Мы целый час мерзли на улице перед входом в «Рокси», в то время как бритоголовые парни в огромных куртках на меху ходили взад-вперед, бормоча: «Ктопродастбилет-ктопродаст-билет-ктопродастбилет». Как и на других концертах, мы оказались едва ли не самыми старшими в зале. Поход на концерт еще одной новой модной группы был едва ли не главным культурным удовольствием нашей взрослой жизни. Эти впечатляющие моменты экстатического единения с молодыми стояли особняком в предсказуемом меню респектабельной культуры – современные пьесы, выставки Ротко, опера, иногда хеппенинги в клубах Kitchen или Knitting Factory. После концерта мы вернемся домой к женам и детям и к нашему утонченному меню из высокой, средней и низкой культуры, к тому, к чему привыкли, но сейчас, в присутствии музыки, не вписывающейся ни в какие традиционные рамки, мы ощущали себя как никогда «живыми», элитарная культура никогда не вызывала в нас такого чувства.

Наконец мы попали внутрь и прошли на танцплощадку. Большинство стоявших там ребят были озабочены только тем, как правильно выбрать момент для принятия принесенных с собой веществ, чтобы пик наркотического кайфа совпал с пиком кайфа музыкального. После довольно долгого ожидания кто-то вышел на темную сцену, и толпа встрепенулась. Начал пульсировать зловещий ритм, словно выкачивая черную хлюпающую жидкость из компьютера и выплескивая ее на зрителей. Затем прозвучала семплированная фраза из песни Блэйка Бакстера, повторенная четыре раза: dabrothersgonnaworkitout («братьясэтимразберутся». – Прим. пер.). После каждых четырех ударов в микс включался новый компьютерный ритм, а в последней вещи появилась перегруженная гитара. Из-за того, что музыка была сделана на синтезаторах, она обладала геометрической регулярностью, позволяя интуитивно понять, куда направляются линии саунда и в какой момент они сольются. Это напоминало чтение сонета: ты ждешь определенную форму еще до появления содержания. Происходило звуковое слияние: все ритмические вариации и искажения, до этого, казалось, несовместимые друг с другом, готовы были вот-вот сойтись во взрыве соединенного звука.

Мой друг повернулся ко мне и прокричал: «Сейчас будет РЕАЛЬНО громко!..».

А потом что-то словно лопнуло, и на меня снизошло просветление в виде мощнейшего акустического удара в грудную клетку, отбросившего нас назад, как кегли в боулинге.
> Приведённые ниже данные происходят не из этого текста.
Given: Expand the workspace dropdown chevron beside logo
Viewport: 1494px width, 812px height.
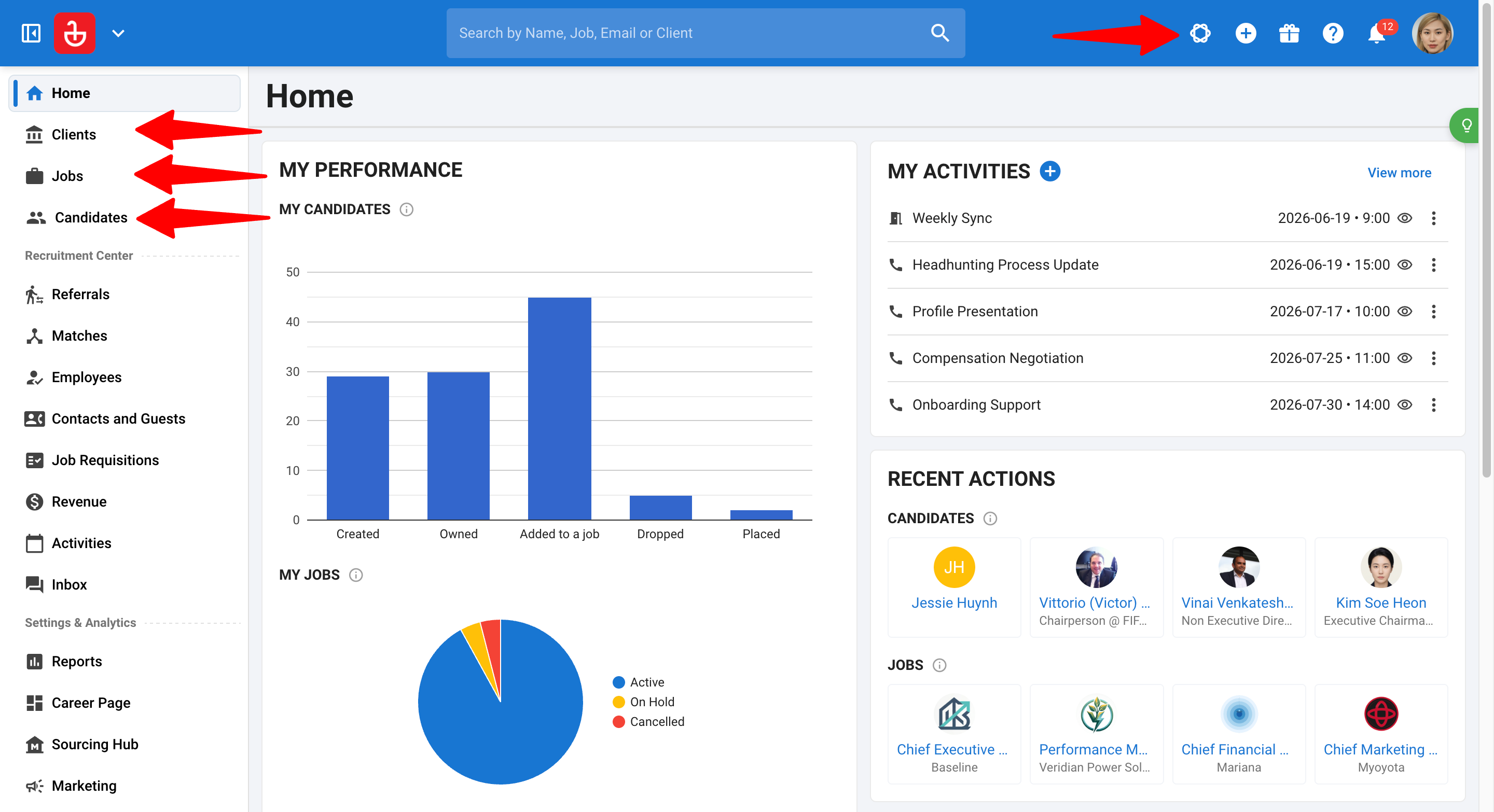Looking at the screenshot, I should pyautogui.click(x=118, y=33).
Мелькающие прожекторы осветили волосы одного из музыкантов – блондина, склонившегося над инструментом, – поймав его в самый идеальный момент: в стремительном движении вверх из субкультуры клубов, наркотиков и компьютеров в мейнстрим музыкальной индустрии и канала MTV. Последний надеялся объединить все поджанры техно и хаус-музыки в один большой жанр «Электроника», подобно маркетинговой категории «Альтернативная музыка», которая появилась благодаря успеху «Нирваны». Уже через месяц Chemical Brothers будут вовсю крутить на MTV. В один из безумных моментов того вечера я обернулся и увидел, как позади меня в VFP-зоне приплясывала Джуди Макграт, президент MTV.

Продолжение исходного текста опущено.